-- Begin Extract to read --

Decision trees for large repo migration to Git
TL;DR A checklist of key decisions to make when migrating large repositories to Git.
Sharing field notes on the key decisions to make when migrating large repositories to GitHub. GitHub is used as an example of targeted Git hosting platform, but the decisions may apply to other Git hosting platforms.
The decision tress are built on discussions from Migrate to Git from centralized version control, Manage and store large files in Git, and GitHub Docs.
In this post, the source of the repository may originate from decentralized version control systems (DVCS) like GitHub, Azure DevOps, or GitLab; or from centralized version control systems (CVCS) like Subversion and Perforce. Especially Perforce where it is historically been used for large products with many creative media, image assets, and binary objects.
Large repository is defined here as repositories that are gigabytes in size, that stretch the system limits of Git filesystem.
Areas of design
flowchart LR
B[Start] --> C[1. Git branching strategy]
C --> D[2. Data Lineage]
D --> E[3. Managing binaries]
1. Git branching strategy
Git is a distribution version control system which is entirely different to the centralized version control system. The team development workflows and collaboration interactions will vastly differ with Git. Defining a good fit branching strategy upfront is important as it is costly and painful to change later.
flowchart TD
Start[Git Branching Strategy] --> Complexity
subgraph Complexity
BS{How do we collaborate?} --> |multiple teams, <br />separation of concerns| BS1(GitFlow)
BS --> |high affinity, <br />high proximity| BS2(GitHub Flow)
BS1 --> NC{Naming convention}
BS2 --> NC{Naming convention}
end
subgraph Lifecycle
BL{Keep branch?} --> |no| BL1(Temporary <br />periodic purge)
BL --> |yes| BL2(Long-live)
end
subgraph Merge
CH{Keep commits history?} --> CH1(All commits)
CH --> CH2(Squash)
CH --> CH3(Rebase)
end
Complexity --> Merge
Merge --> Lifecycle
Lifecycle --> BPR(Define branch protections)
Key expected outcomes:
- Branching model for development, releases, patches, and hotfixes (e.g. GitFlow, GitHub Flow)
- Roles responsibilities for branches
- Lifecycle management of branches
- Merge strategy for branches
- Naming convention for branches
- Inputs to define teams and role assignments, branch protection rules, repository rulesets
2. Data Lineage
Every developer can pull the full history of a Git repository locally and work offline. Identify what need not to migrate will reduce the complexity of migration, these may be archived code, orphaned objects, or stale branches and tags.
flowchart TD
Start[Data Lineage] --> Code
subgraph Code
KH{Keep history?} --> |no| KH1[Tip migration]
KH{Keep history?} --> |yes| KH2[Source code with history]
end
subgraph Branches
BR{Migrate from git?} --> |yes| BR1(Can keep)
BR --> |no| BR2(Abandon)

-- End Extract to read --

**Jobs**.
[a] Answer these questions from the Git migration notes, marking each answer (i), (ii) or (iii) on its own line:
(i) Which two centralized version control systems are named as possible sources?
(ii) How is a large repository defined?
(iii) Why is it important to define a branching strategy upfront?
[b] Rewrite the part of the Git migration notes starting at "The decision tress" and ending at "of Git filesystem.", putting "terabytes" in place of "gigabytes".
[c] How would you say this sentence from the Git migration notes in Spanish: "Every developer can pull the full history of a Git repository locally and work offline."?

-- Begin Dataset records --

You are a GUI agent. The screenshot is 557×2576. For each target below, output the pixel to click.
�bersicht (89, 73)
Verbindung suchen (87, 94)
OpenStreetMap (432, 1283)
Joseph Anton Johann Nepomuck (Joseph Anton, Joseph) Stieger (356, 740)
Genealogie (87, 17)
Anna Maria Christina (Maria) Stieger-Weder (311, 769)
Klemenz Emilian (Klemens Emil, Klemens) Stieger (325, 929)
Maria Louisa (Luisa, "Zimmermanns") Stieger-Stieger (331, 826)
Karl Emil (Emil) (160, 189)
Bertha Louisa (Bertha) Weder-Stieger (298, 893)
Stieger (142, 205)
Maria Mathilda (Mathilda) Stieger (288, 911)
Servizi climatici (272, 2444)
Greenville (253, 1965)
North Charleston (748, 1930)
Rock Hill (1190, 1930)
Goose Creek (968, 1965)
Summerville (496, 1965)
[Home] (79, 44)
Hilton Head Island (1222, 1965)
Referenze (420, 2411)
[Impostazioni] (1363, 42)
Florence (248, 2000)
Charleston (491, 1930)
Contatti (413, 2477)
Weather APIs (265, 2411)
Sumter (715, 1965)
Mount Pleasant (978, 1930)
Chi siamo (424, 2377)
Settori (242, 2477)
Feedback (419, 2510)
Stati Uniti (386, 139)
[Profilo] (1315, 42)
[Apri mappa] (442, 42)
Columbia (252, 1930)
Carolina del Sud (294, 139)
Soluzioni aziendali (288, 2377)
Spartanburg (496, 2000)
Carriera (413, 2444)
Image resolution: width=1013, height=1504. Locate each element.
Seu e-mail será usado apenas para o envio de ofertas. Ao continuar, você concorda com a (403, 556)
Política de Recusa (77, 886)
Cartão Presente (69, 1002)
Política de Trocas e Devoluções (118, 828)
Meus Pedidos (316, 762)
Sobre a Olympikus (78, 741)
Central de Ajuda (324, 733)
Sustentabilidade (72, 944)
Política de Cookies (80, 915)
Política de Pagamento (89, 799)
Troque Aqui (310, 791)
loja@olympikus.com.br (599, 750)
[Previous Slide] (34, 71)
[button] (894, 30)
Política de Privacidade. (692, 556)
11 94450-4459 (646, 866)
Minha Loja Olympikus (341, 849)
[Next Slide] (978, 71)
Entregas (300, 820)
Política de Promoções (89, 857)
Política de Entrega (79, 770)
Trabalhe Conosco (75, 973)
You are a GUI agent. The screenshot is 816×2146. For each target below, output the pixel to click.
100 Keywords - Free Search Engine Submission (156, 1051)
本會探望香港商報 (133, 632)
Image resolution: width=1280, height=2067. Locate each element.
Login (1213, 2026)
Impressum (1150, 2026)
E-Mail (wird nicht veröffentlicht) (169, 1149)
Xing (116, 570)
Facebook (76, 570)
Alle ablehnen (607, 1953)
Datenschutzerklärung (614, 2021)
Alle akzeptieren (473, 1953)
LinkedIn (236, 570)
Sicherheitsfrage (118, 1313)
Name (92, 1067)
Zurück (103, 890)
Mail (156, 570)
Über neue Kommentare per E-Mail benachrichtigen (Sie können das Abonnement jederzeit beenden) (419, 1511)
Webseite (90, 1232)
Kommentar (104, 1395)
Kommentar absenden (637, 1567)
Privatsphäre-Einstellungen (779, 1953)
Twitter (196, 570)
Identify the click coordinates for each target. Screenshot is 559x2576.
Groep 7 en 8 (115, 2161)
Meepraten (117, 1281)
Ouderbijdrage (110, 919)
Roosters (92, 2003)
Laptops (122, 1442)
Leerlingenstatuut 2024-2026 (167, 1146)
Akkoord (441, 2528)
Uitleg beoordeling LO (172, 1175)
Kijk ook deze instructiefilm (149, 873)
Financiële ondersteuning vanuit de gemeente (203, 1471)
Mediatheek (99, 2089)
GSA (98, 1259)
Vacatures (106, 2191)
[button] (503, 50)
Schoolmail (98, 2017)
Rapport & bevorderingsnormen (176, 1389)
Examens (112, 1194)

-- End Dataset records --

**Task results**.
[a]
(i) Subversion and Perforce.
(ii) As a repository that is gigabytes in size and stretches the system limits of the Git filesystem.
(iii) Because it is costly and painful to change later.

[b]
The decision tress are built on discussions from Migrate to Git from centralized version control, Manage and store large files in Git, and GitHub Docs.
In this post, the source of the repository may originate from decentralized version control systems (DVCS) like GitHub, Azure DevOps, or GitLab; or from centralized version control systems (CVCS) like Subversion and Perforce. Especially Perforce where it is historically been used for large products with many creative media, image assets, and binary objects.
Large repository is defined here as repositories that are terabytes in size, that stretch the system limits of Git filesystem.

[c] Cada desarrollador puede obtener localmente el historial completo de un repositorio de Git y trabajar sin conexión.